◆ **What the task asks**
Collect every line of the records below that contains the word "green", copying each such line in full.

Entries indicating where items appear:
★ ★ ★

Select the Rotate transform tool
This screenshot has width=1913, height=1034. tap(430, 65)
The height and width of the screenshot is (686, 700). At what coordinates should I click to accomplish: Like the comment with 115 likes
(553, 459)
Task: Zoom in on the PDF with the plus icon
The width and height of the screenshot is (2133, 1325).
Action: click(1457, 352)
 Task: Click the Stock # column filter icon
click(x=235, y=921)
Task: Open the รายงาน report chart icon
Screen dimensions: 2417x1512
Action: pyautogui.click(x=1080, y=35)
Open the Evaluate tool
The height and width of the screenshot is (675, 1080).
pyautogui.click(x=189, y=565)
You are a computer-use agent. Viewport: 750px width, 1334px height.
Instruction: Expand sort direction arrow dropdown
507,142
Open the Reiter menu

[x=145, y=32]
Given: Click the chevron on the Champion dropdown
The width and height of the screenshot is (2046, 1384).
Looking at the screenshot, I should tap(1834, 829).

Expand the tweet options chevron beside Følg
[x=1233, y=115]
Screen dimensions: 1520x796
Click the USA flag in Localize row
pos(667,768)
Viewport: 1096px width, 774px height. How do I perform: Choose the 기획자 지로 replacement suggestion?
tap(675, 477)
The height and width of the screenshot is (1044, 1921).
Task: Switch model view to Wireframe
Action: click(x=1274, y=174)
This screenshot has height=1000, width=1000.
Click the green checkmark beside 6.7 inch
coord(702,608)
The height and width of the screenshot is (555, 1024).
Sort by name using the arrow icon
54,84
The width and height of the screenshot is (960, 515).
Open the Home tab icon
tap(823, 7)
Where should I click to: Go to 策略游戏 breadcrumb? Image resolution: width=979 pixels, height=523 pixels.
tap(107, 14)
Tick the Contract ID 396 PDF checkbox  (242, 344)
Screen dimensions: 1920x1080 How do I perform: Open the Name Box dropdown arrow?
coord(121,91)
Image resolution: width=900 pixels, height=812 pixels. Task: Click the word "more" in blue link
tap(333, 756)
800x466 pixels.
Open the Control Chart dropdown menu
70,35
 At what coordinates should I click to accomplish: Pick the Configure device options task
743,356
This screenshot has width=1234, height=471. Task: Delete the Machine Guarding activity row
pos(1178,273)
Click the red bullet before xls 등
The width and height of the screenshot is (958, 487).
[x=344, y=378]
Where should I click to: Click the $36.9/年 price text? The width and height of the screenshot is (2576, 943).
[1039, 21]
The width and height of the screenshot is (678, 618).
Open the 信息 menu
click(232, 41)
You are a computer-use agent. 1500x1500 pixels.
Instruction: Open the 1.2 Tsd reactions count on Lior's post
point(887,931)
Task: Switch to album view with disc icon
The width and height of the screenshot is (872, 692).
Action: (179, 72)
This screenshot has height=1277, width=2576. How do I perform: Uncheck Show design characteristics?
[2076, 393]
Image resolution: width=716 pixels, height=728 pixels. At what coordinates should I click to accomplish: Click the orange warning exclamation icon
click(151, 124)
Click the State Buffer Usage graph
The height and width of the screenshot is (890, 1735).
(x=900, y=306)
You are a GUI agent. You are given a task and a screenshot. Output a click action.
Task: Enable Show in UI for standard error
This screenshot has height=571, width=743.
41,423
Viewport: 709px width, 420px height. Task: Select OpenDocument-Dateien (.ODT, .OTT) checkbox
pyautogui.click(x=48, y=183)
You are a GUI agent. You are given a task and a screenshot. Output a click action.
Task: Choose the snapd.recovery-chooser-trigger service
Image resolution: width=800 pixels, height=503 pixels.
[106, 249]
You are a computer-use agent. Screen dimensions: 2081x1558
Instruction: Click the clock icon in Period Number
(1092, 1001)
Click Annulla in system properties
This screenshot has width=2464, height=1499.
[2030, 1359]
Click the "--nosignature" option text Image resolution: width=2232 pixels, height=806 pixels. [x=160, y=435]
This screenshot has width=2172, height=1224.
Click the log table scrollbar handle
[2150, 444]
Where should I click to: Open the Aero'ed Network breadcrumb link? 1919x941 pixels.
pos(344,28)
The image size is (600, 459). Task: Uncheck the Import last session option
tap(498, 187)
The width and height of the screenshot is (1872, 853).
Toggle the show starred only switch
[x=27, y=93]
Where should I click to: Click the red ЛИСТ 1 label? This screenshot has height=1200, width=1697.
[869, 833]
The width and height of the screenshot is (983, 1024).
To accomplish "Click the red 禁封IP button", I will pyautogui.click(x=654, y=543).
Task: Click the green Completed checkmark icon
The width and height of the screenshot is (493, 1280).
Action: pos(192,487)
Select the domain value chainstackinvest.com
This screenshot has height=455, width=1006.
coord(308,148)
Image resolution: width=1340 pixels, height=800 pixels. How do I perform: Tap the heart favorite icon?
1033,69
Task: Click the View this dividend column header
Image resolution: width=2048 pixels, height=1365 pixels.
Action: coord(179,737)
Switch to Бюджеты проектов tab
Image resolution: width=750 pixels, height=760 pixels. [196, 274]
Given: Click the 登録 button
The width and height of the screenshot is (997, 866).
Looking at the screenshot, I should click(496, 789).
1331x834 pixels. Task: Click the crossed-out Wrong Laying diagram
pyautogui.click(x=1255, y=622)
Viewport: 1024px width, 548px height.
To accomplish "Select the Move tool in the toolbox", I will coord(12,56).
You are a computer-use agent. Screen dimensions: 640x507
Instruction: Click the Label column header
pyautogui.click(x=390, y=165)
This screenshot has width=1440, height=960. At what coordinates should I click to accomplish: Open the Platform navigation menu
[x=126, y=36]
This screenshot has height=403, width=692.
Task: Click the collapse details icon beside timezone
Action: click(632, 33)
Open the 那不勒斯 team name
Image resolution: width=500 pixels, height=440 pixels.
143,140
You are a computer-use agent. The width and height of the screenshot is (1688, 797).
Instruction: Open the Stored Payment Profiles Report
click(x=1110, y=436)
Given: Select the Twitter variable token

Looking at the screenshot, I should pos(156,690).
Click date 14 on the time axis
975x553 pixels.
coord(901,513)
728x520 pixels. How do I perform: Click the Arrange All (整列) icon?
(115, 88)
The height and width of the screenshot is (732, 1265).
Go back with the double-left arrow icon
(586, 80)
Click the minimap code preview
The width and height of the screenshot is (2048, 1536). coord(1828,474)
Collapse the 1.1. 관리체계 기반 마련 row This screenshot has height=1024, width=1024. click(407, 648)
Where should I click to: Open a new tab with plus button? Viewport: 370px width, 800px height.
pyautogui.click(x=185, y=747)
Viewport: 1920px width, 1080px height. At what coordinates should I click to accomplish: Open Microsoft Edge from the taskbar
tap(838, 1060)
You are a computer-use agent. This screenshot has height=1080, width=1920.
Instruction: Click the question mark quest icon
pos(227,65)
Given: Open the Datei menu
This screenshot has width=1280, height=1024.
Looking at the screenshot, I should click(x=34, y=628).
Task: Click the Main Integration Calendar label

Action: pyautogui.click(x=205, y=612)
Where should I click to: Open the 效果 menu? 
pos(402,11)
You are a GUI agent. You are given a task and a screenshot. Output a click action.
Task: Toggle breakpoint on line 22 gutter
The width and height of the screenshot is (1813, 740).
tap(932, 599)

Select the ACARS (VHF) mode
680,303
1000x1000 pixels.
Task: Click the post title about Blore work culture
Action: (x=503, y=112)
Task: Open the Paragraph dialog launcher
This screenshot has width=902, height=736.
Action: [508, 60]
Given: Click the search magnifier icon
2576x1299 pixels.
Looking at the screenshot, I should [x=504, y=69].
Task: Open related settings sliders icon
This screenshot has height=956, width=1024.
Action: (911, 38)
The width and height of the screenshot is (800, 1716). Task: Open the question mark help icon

★ ★ ★

◆ **Written answer**
Click the green checkmark beside 6.7 inch
Task: Click the green Completed checkmark icon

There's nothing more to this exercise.